Я не встречал человека более живого, подвижного, порывистого. Он преподавал историю; на уроках он грозно хмурился и громко кричал как глашатай, так что все школьное здание сотрясалось и даже прохожим на улице было слышно. Многие из них заглядывали на школьный двор: уж не поругались ли учителя? Но дрался он редко. В калоферском училище я застал более человечные отношения.

Павел Сыйков, учитель приготовительного класса и певчий, принадлежал к первому выпуску академии учителя Юрдана, но по хладнокровию, сдержанности и флегматичности был его полной противоположностью.

При небольшом росте он носил длинное пальто и, верный традициям сопотского училища, длинную палку. Он был не только певчим, но и стихотворцем; писал гладкие стихи и читал их тихим, напевным голосом. Я слушал их с большим наслаждением. Мы жили с ним в комнате для учителей в нижнем этаже. Часто я ночью спросонок открывал глаза и видел, как он вскакивал в подштанниках с постели и принимался царапать при свете свечи пером по бумаге, время от времени с таинственным видом что-то отсчитывая на пальцах. В такие минуты мы напоминали, наверно, сцену из «Бориса Годунова», когда чернец Гришка Отрепьев благоговейно созерцает со своего ложа отца Пимена, пишущего летопись.

Через полтора года я перебрался в Пловдив.

Пловдивская шестиклассная гимназия по своей плодотворной деятельности и царившему в ней порядку была самым известным учебным заведением и Болгарии. В те времена она представляла собой яркий очаг просвещения, рассадник науки, духовную фабрику учителей и апостолов народного пробуждения. Благодаря ей Пловдив стал главным культурным центром Болгарии. Царьград был ее головным мозгом, Пловдив — мозжечком и пульсом всей Фракии.

На посту директора этого учебного заведения находился славный Яким Груев.

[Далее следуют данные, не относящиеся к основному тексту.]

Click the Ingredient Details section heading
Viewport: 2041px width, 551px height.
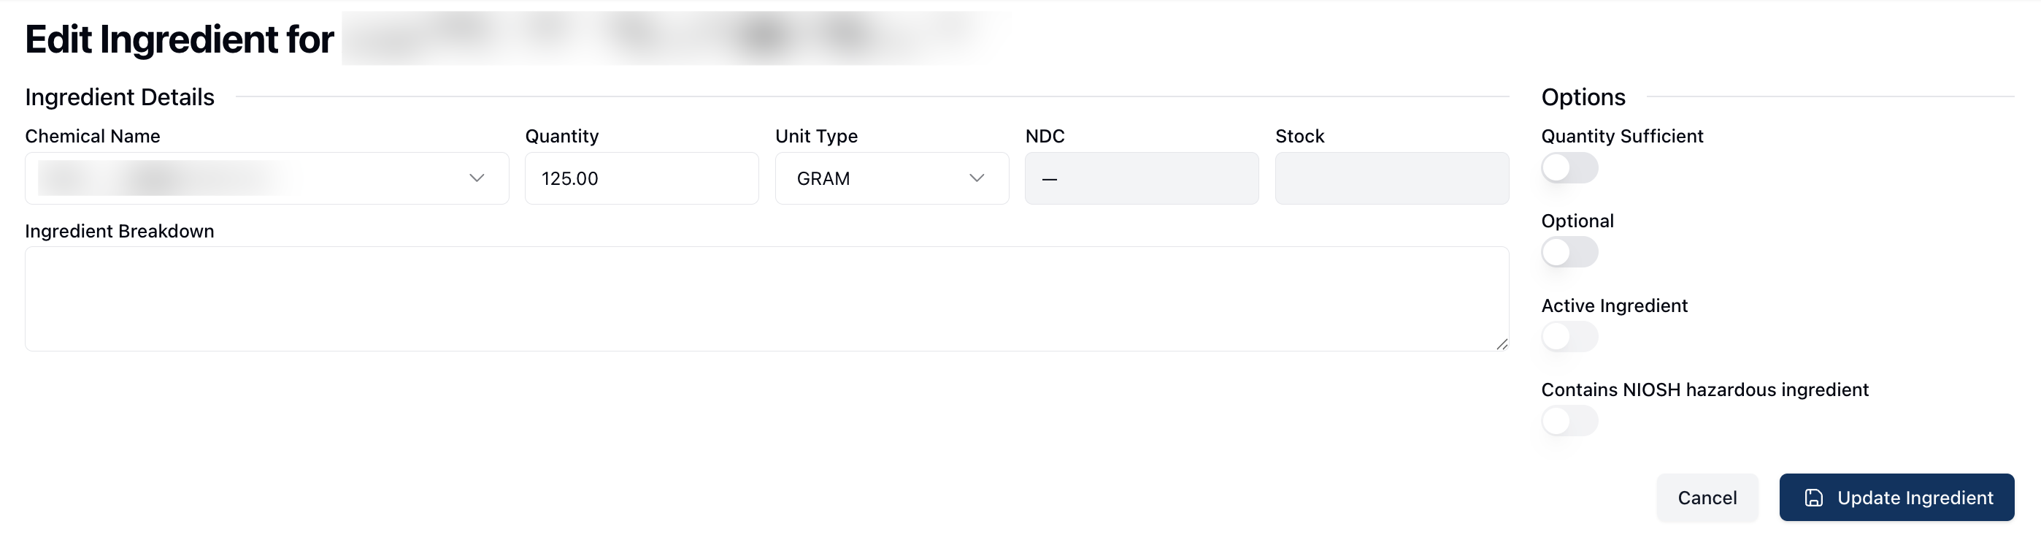coord(120,98)
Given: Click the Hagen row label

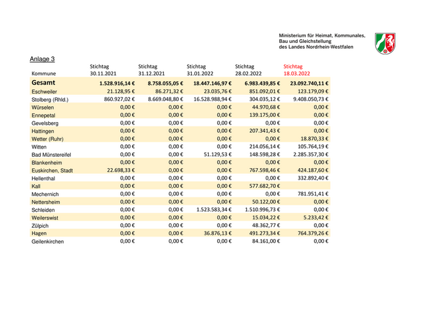Looking at the screenshot, I should (x=40, y=233).
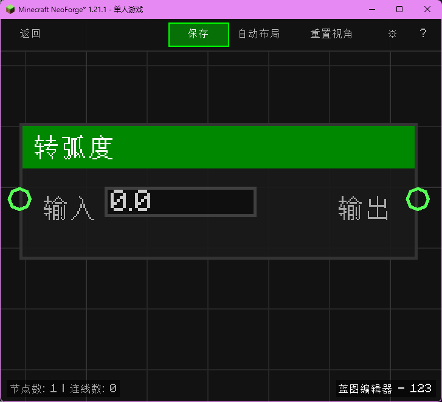Screen dimensions: 442x402
Task: Click the 连线数 connection count indicator
Action: (93, 388)
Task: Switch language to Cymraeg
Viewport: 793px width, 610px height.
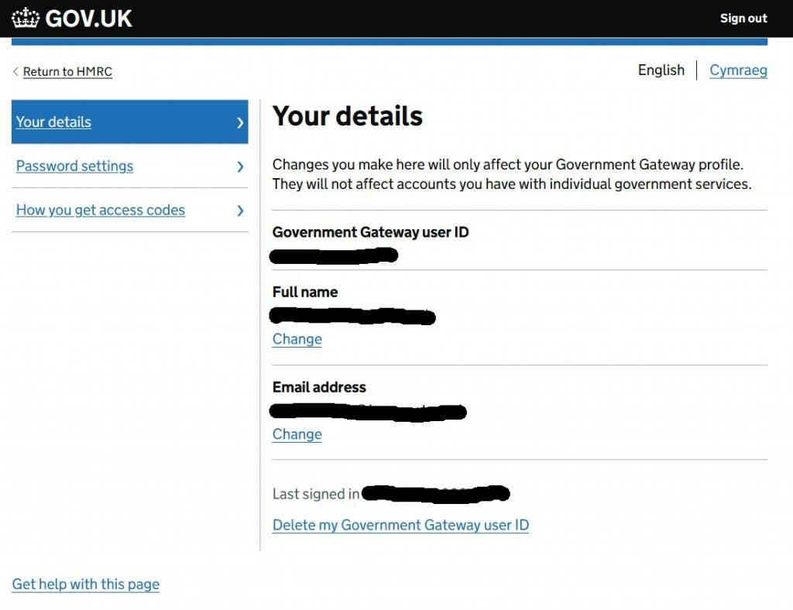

В то время имя его имело большое обаяние. До тех пор я знал Груева только благодаря этому обаянию — по оболгаренной «Бедной Цветане»{193}, которую читал с наслаждением, да по его школьным песням, которые мы распевали в Сопоте после экзаменов. Груев считался великим знатоком турецкого литературного языка, а также арабского и персидского, которые являются главными его элементами. Это ставило Груева очень высоко в глазах властей. Во время экзаменов в присутствии мютесарифа{194} и других турецких сановников он произносил речи в высоком стиле по-турецки. Ему принадлежит даже несколько турецких песен во славу султана, распеваемых в школах. Часто его вызывали в конак мютесарифа, чтоб он разъяснил туманный смысл какого-нибудь послания Высокой Порты{195}, а иной раз, чтобы составил ответ. Благодаря этому он пользовался большим влиянием, и при встрече с ним турки приветствовали его почтительным темане{196}.

Впервые я увидел знаменитого учителя у него в кабинете в гимназии, куда меня привел отец. Передо мною был коренастый человек со строгим смуглым лицом, острым взглядом и черной турецкой бородой. На столе у него лежали книжки «Revue des deux mondes»[40]. Он был близорук и смотрел на меня, прищурившись, — как мне показалось, надменно, пренебрежительно. Только потом я понял, что это его обычная манера глядеть на нижестоящих. Вид его внушал почтение, смешанное со страхом, и я сильно смутился.

Он стал меня расспрашивать, чему я учился.

Когда я привел ему длинный список высоких и важных наук, поглощенных мною в сопотской школе, он с удивлением взялся за бороду, как бы желая сказать моему отцу:

— Зачем же вы привели его? Он может быть моим профессором…

Затем, прищурившись, пристально посмотрел на меня и сказал:

— Вы будете приняты в четвертый класс.

Это решение обидело меня. Когда мы вышли, я высказал отцу свое возмущение.